Si tous les cerveaux ont les mêmes capacités cognitives à la naissance, comment peut-on expliquer les différences de préférence de jeux que l’on observe plus tard chez les jeunes enfants ?
Dans son ouvrage « Nos cerveaux, tous pareils, tous différents »*, Catherine Vidal explique Les études sur le comportement des bébés vis-à-vis des jouets qui leur sont présentés ne montrent pas de différences entre les sexes à l’âge de 3 mois. Les différences émergent vers 10 mois. Elles sont très marquées à 3 ans.
Alors, que se passe-t-il entre la naissance et 3 ans pour que des préférences très genrées se mettent en place dans le cerveau de nos enfants ? Il se passe que le bébé n’évolue pas dans un environnement neutre et totalement égalitaire. Dès les premiers mois de la vie le bébé reçoit des influences environnementales de la part de ses parents, des personnes qui s’occupent de lui, de sa fratrie… Des études ont observé que l’on s’adressait, que l’on portait ou que l’on souriait différemment à un bébé suivant qu’il soit un garçon ou une fille et cela contribue à son développement et s’ancre dans son cerveau. Selon Catherine Vidal, la plasticité cérébrale, fait que l’environnement physique, culturel, familial et économique dans lequel un enfant se grandit va influencer la façon dont le cerveau se développe.

# Matériel extrait:
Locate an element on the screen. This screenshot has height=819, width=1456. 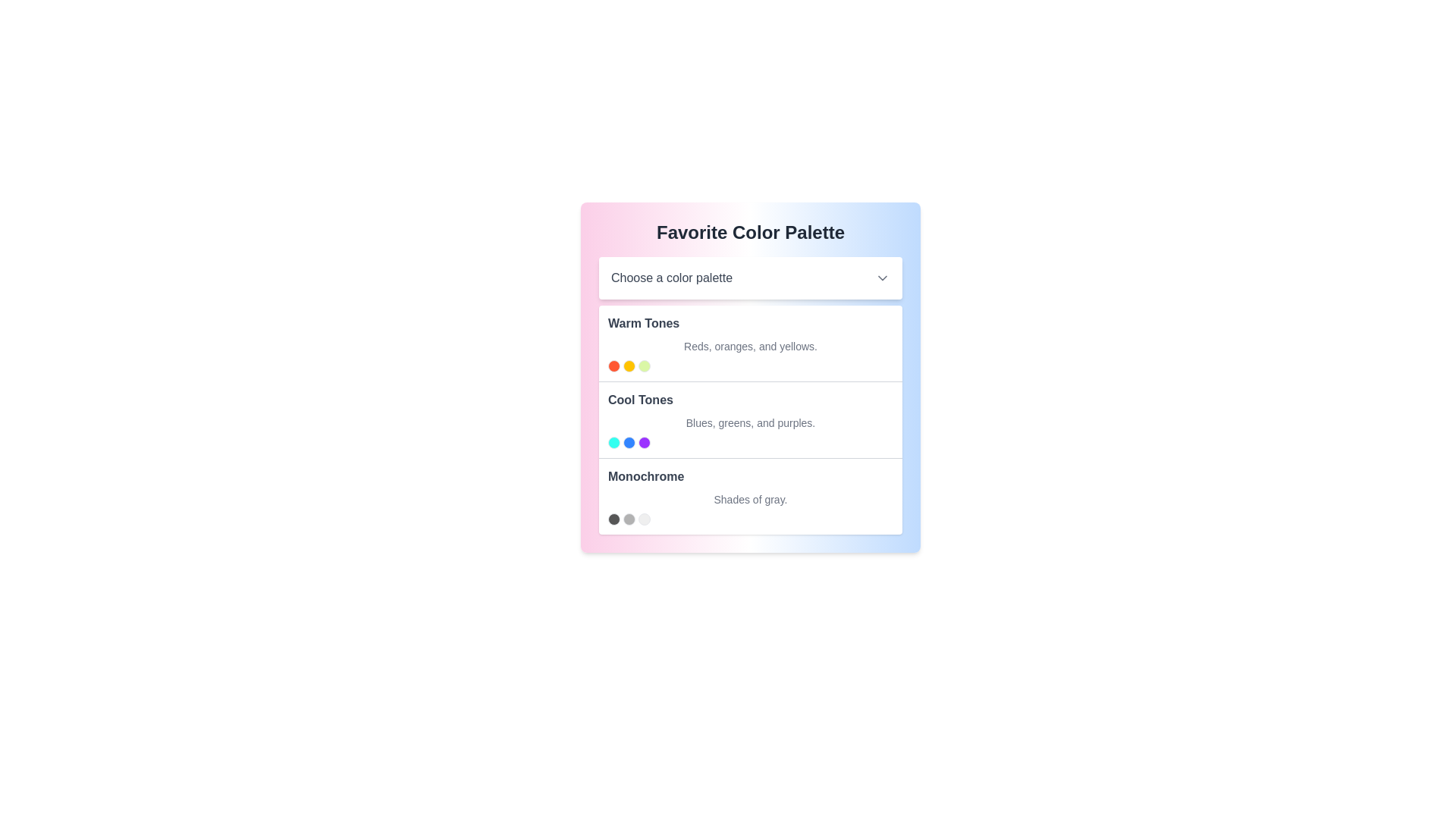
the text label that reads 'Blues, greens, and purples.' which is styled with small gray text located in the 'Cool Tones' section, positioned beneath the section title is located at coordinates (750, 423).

==

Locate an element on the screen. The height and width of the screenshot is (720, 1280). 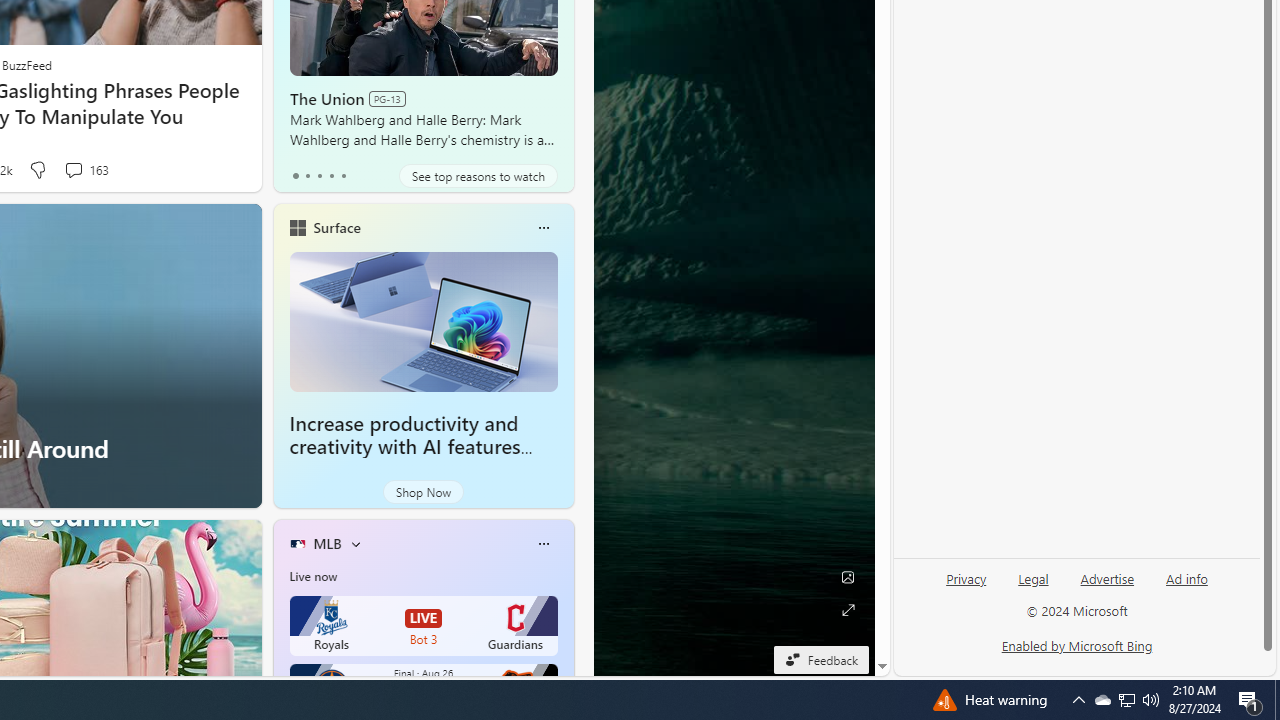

# Consignes:
• 1. Répondez à ces questions d'après le texte sur les préférences de jeux des jeunes enfants :
(a) À quel âge les études ne montrent-elles aucune différence entre les sexes dans le comportement des bébés face aux jouets ?
(b) Quel est le titre de l'ouvrage de Catherine Vidal mentionné ?
(c) Selon Catherine Vidal, quels environnements influencent le développement du cerveau d'un enfant ?
• 2. Reproduisez à l'identique le passage du texte sur les préférences de jeux des jeunes enfants compris entre « Dans son ouvrage » et « marquées à 3 ans. », ces deux segments inclus.
Le matériel présenté ne sert à rien ici.

# Corrigé des exercices:
• 1.
(a) À 3 mois.
(b) « Nos cerveaux, tous pareils, tous différents ».
(c) L'environnement physique, culturel, familial et économique.

• 2.
Dans son ouvrage « Nos cerveaux, tous pareils, tous différents »*, Catherine Vidal explique Les études sur le comportement des bébés vis-à-vis des jouets qui leur sont présentés ne montrent pas de différences entre les sexes à l’âge de 3 mois. Les différences émergent vers 10 mois. Elles sont très marquées à 3 ans.